We analyzed a multitude of phishing domains and their corresponding phishing pages, which revealed at least 20 companies across a variety of sectors have been targeted this year. This report explores these campaigns, identifies the strategies these actors employ to manage their phishing infrastructure and provides a deeper understanding of their operational methods. For the purposes of this public post, some of the specific technical information has been removed, but for more information, please contact Intel 471.
Phishing Infrastructure
From Jan. 1, 2024, to Feb. 10, 2024, we identified 35 new phishing sites associated with the latest campaigns. Our analysis of these sites involved a comprehensive examination of the resources they use. We frequently encountered unique identifiers within these resources that enabled us to discover additional web pages using the same phishing kit.
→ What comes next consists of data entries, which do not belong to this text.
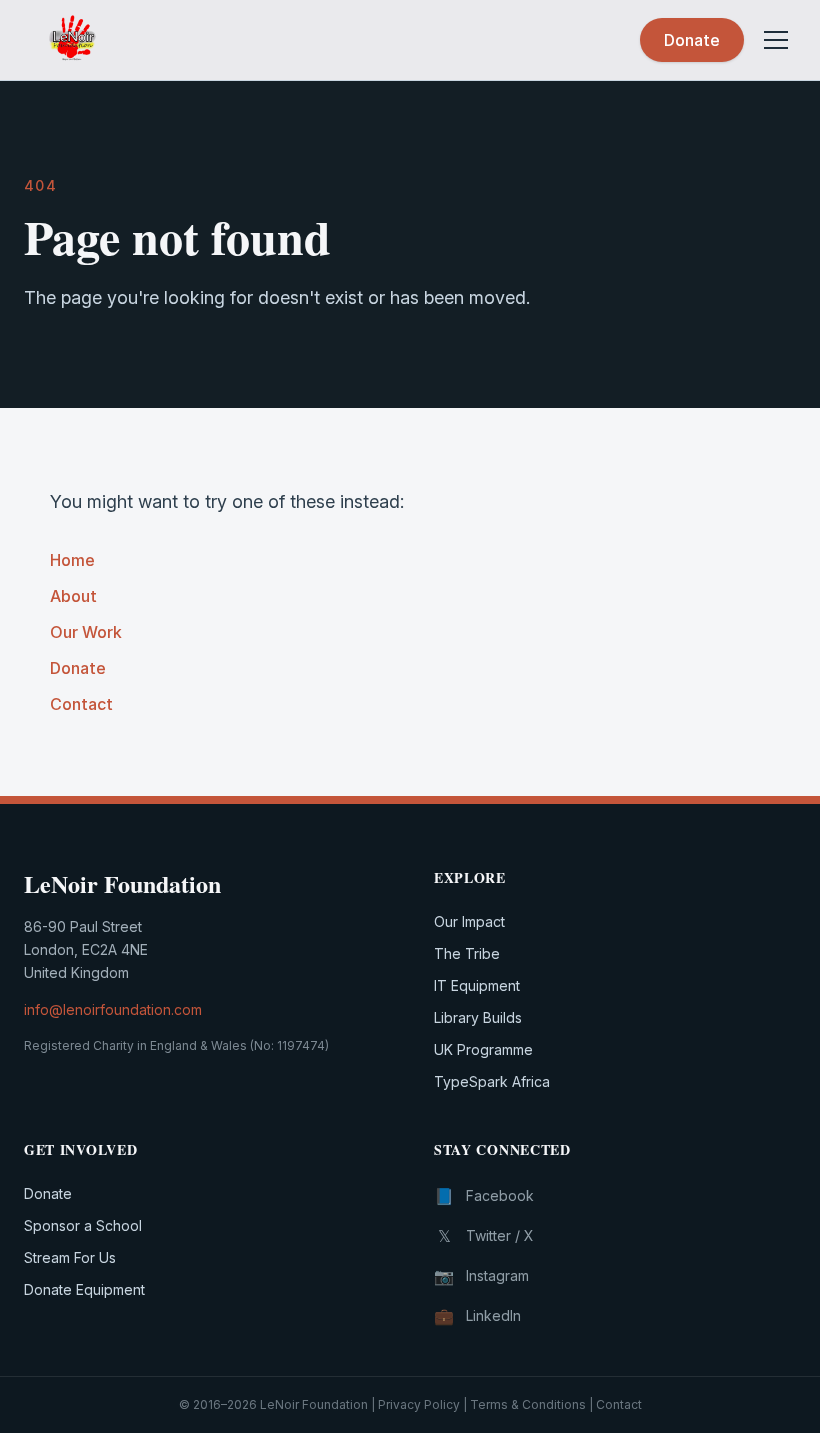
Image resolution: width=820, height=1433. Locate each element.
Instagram (481, 1276)
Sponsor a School (83, 1225)
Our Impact (469, 921)
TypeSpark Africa (492, 1081)
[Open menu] (776, 40)
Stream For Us (70, 1257)
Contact (81, 704)
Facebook (484, 1196)
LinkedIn (477, 1316)
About (73, 596)
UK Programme (483, 1049)
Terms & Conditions (528, 1404)
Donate (692, 40)
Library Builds (478, 1017)
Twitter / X (486, 1236)
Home (72, 560)
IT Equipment (477, 985)
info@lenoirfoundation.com (113, 1009)
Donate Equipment (84, 1289)
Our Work (86, 632)
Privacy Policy (419, 1404)
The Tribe (467, 953)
In one instance, we observed the kit pull resources directly from the Okta IAM provider's website. This kit integrates logotypes of the entities being impersonated and leverages a specific Okta Sign-In Widget JavaScript (JS) file. This file and other pivoting elements allowed us to compile a unique list of related phishing domains. The website’s Hypertext Transfer Protocol (HTTP) title prominently displays the “Sign In” information for visitors.
Analysis of the Hypertext Markup Language (HTML) pages that contain the sign-in form revealed the action attribute in the form element specifying the URL of the server-side script responsible for processing submitted data. When a user fills out the form and presses the “submit” button, the collected data is sent to a script via the "POST" HTTP method. Additionally, we observed the label "okta-signin-username" purposefully was associated with terms commonly used in legitimate login forms for company employees, such as “User ID,” “SSO ID” or “Username [LAN ID].” This observation suggests the attackers likely conducted preliminary research before creating the phishing pages, aiming to closely mimic the original login pages as much as possible to convincingly deceive employees.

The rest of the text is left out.